Rocky is just one of the many underdog stories we love here in America. We want the little guy to win. We want him to overcome the big forces that seem to have all the money and resources to do whatever they want. The little guy has to be thrifty, cunning, and come up with a unique plan so he can win in the end. The underdog’s secret and x-factor is heart. They simply want it more!
The underdog is ingrained into our blood as Americans. Just look back at how we started as a nation. To win our independence, America had to go up against the number one power in the world. England was such a powerful country, that it was said, “the Sun never sets on the British Empire”. Looking at the resources the Americans had in comparison to the British, we should have had no shot in winning our independence. What was the secret to our success?

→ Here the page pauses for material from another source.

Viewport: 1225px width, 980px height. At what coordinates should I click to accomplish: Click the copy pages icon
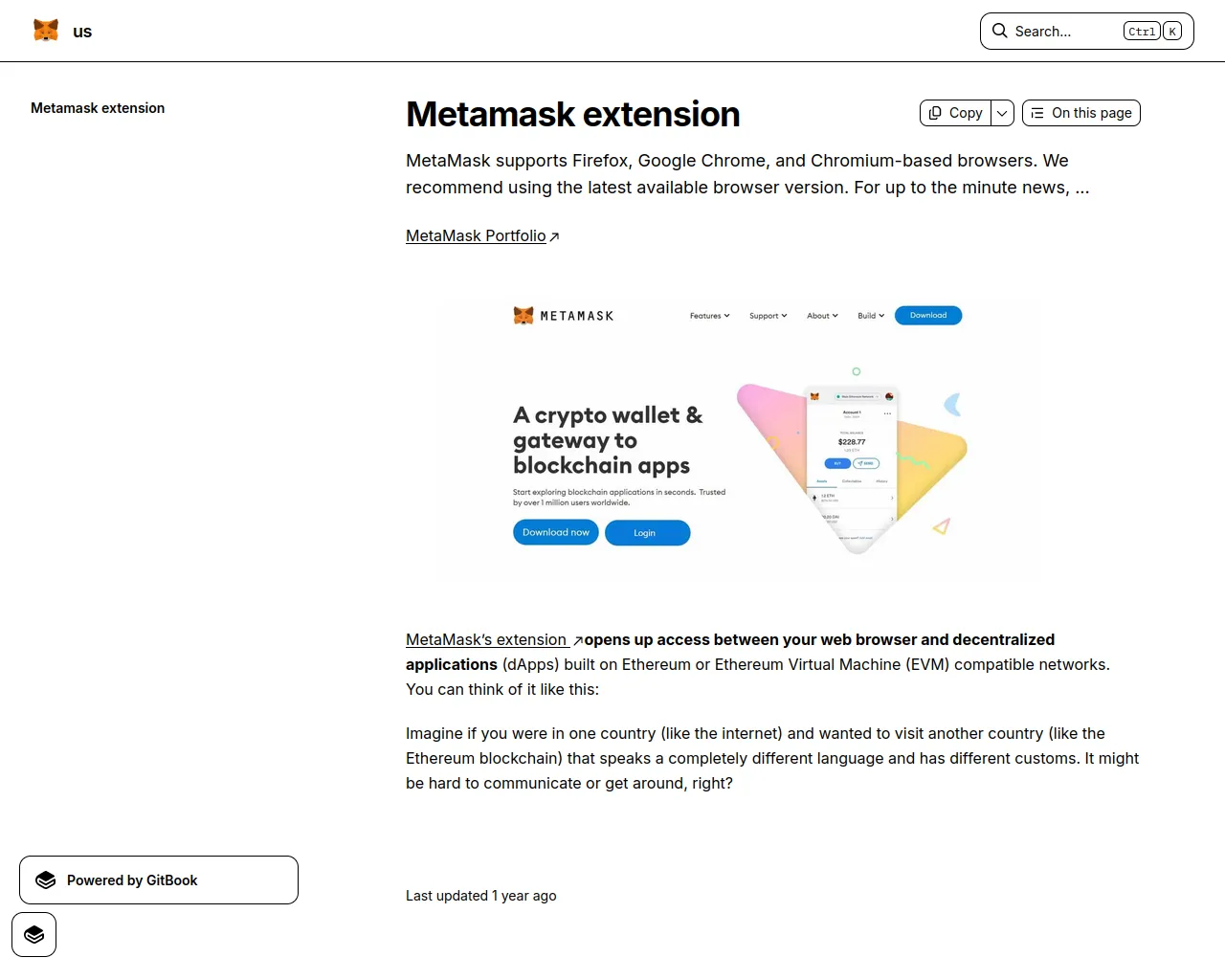pos(935,113)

It was our x-factor, we wanted it more!
It seems like today’s underdog attention focus is on sports and movies, and we seem to forget about the real-life, day-to-day underdog battles that are happening all around us; those of the small business. Within the last few decades, the buying and consumption of objects are unique. No longer are we going to markets and vendors to buy our food, instead we go to places such as, Acme, Shoprite, or a Costco. If we need household supplies, we go to Target or Wal-Mart. All of our spending takes place at “Big Box” stores. Small businesses may not have all the fancy commercials or advertising that large businesses have, but they do have quality products.

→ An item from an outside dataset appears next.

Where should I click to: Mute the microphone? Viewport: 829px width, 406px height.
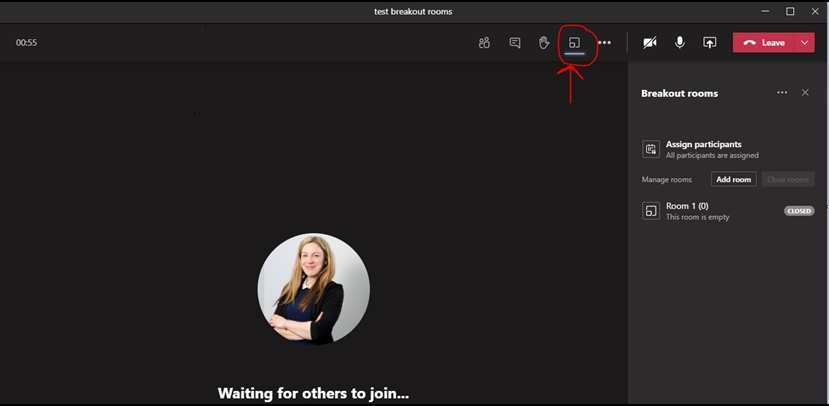point(680,43)
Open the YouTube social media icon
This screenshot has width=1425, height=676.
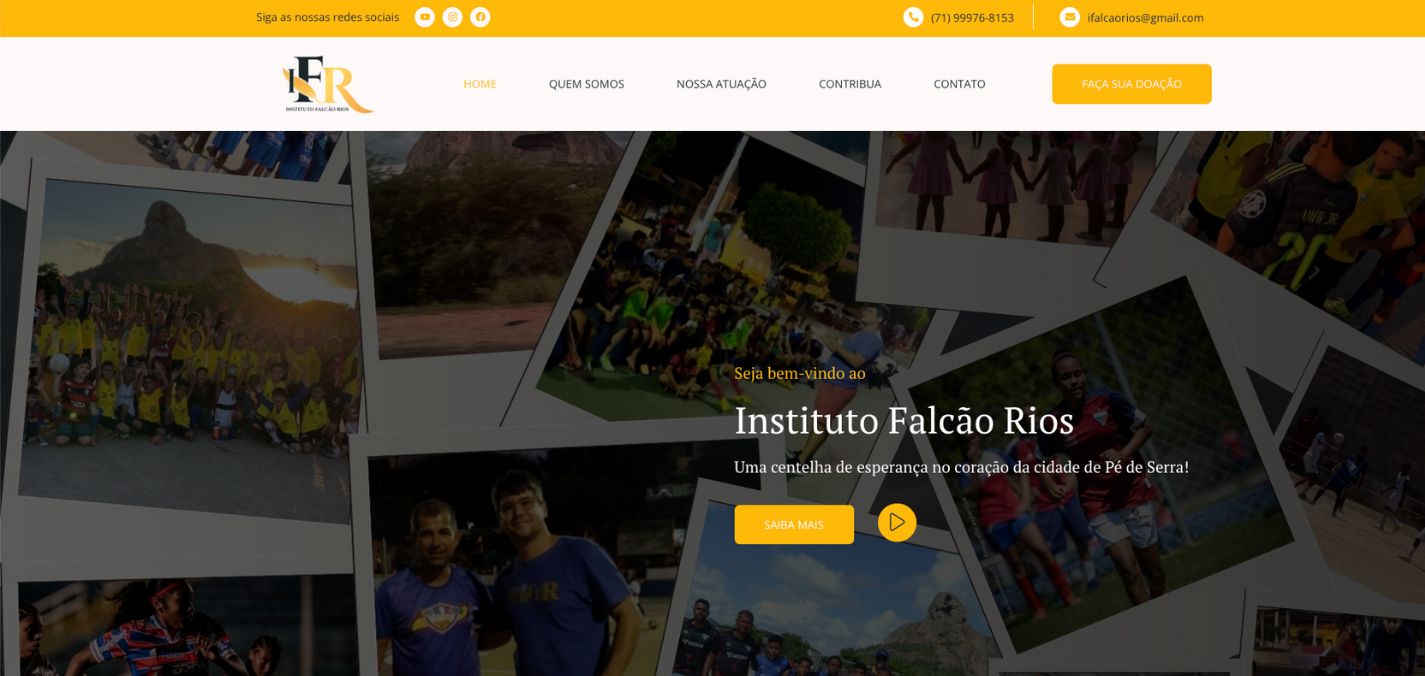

Small businesses are usually run by owners, which means that they are extremely invested into the day-to-day events of their business. When I go to the grocery store, I feel like I am experiencing the McDonalization process. I just go through the check out line as fast as possible with very little communication with the clerk working there. To add onto this, many stores are removing human clerks and replacing them with “self check out.” That’s the beauty of small businesses, they have people to interact with you. Lets not forget the importance of human-to-human contact. These business owners know the product, which they are selling inside and out, so it is easier to help customers by answering questions and solving problems. Other than the human touch, small business is extremely helpful to America’s economy. Forbes Magazine had some interesting statistics about small business. “There are almost 28 million small businesses in the US.” “Over 50% of the working population works in a small business.” “Small businesses have generated over 65% of the net new jobs since 1995”. You see, small business doesn’t just offer quality products with people who know what they are talking about, but they also provide a ton of jobs for the American economy. These small businesses could range anywhere from Mom and Pop pizza shops to jewelry stores.

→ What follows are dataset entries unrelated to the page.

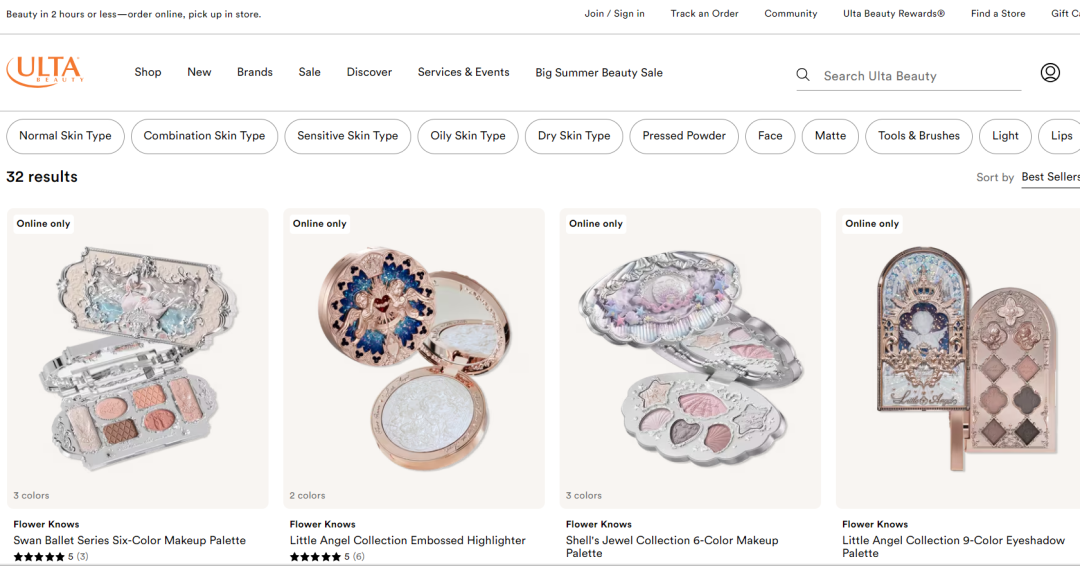Toggle the Oily Skin Type filter chip
1080x566 pixels.
coord(468,136)
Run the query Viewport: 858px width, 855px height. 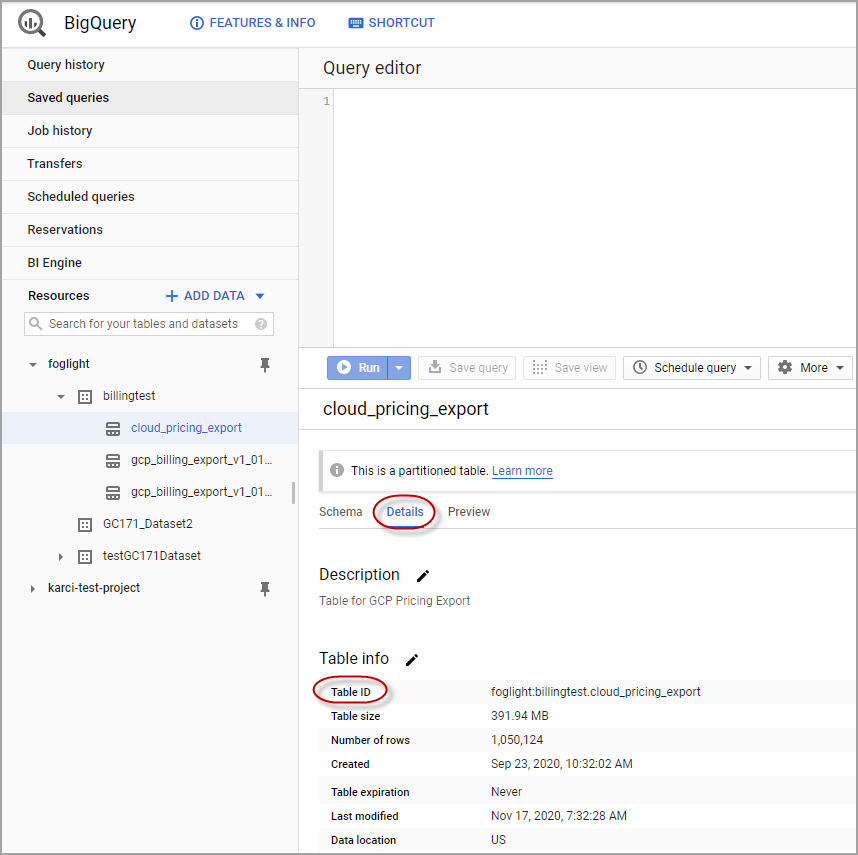(x=358, y=368)
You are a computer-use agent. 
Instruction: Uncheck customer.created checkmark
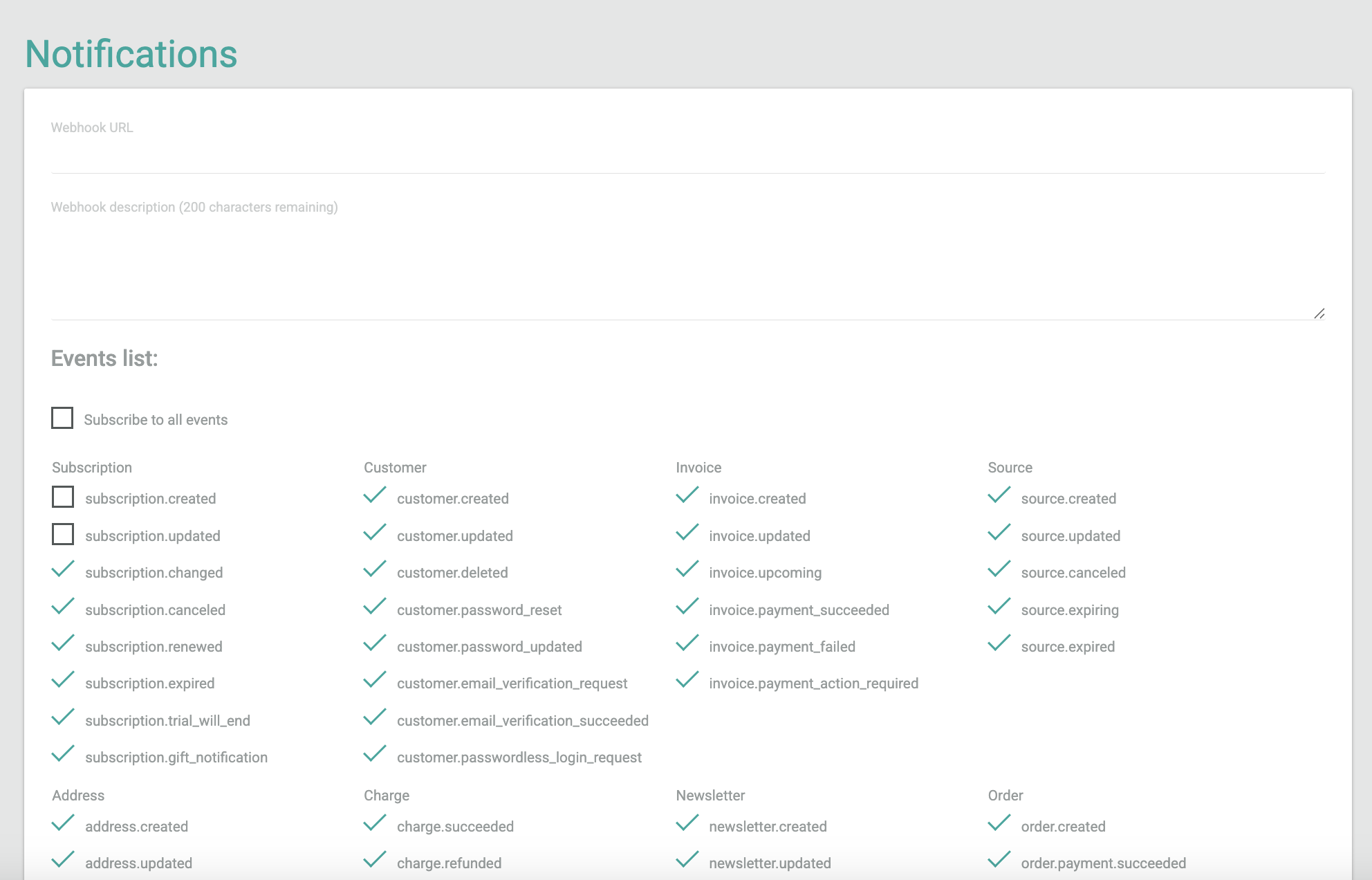tap(375, 497)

One example of these small businesses, which offers many jobs to Americans, is credit unions. According to the Credit Union National Association’s (CUNA) mid-year report of 2014, the nation’s credit unions employ about 270,000 people.
The origins of credit unions date back to Germany within the 19th century. Herman Schulze-Delitzsch worked with his community to organize a mill and bakery, which would sell bread and reduce prices. Many years later in Quebec, Canada, Alphonse Desjardins organized La Caisse Populaire de Levis to help the citizens have affordable credit because everyone was being charged ridiculous prices for loans. Desjardins would a few years later open the first credit union within the United States of America, the St. Mary’s Cooperative Credit Association. Credit unions’ purpose is to help the little guy, the underdog, be able to acquire goods and services at reasonable prices. Credit unions’ purpose isn’t to get the Board of Directors or shareholders rich, it is to help all the members succeed financially.
A more modern example of this is First Financial Federal Credit Union (FFFCU), based in Wall, N.J. FFFCU was started by a group of Asbury Park schoolteachers during the Great Depression. This small group of people worked together to support each other and grow. Many years later, in 2003, the credit union expanded to support all who live, work, worship, or attend school within Monmouth or Ocean Counties.
Just this week research has come out from American Customer Satisfaction Index, proclaiming that credit unions have the highest customer satisfaction score of all financial institutions. To quote CUNA on this, “ACSI…ranks credit unions substantially better than traditional banks on every component including expectations, quality, value, loyalty and having lower complaint rates. This is the seventh consecutive year that credit unions have ranked above banks.” You see, the little guy, the underdog can out-perform the bigger business of the world! Credit unions outperform banks, because they care more about their financial cliental, their member-owners. Credit unions work harder to help their members, because they have that x-factor, they have heart!
Credit unions, pizza shops, jewelry stores, and all other small businesses have a special day to celebrate how they stick it to the “Big Box” stores by providing quality goods to their communities. Saturday November 29, 2014 is the fourth annual Small Business Saturday. Small Business Saturday is a national event to give back to the small businesses of America. All over the USA, small businesses will be working together to help customers see how they are such an essential component of the community. These businesses provide to our communities through job creation, sponsorships, and quality products. So, go find those small businesses that are participating in Small Business Saturday within your community and visit them with your families. If you would like more information just go to their Facebook page!
So, go visit your neighborhood small business! Go say hi to your local credit union employees! Go and witness these everyday underdog stories prevail right in front of your eyes!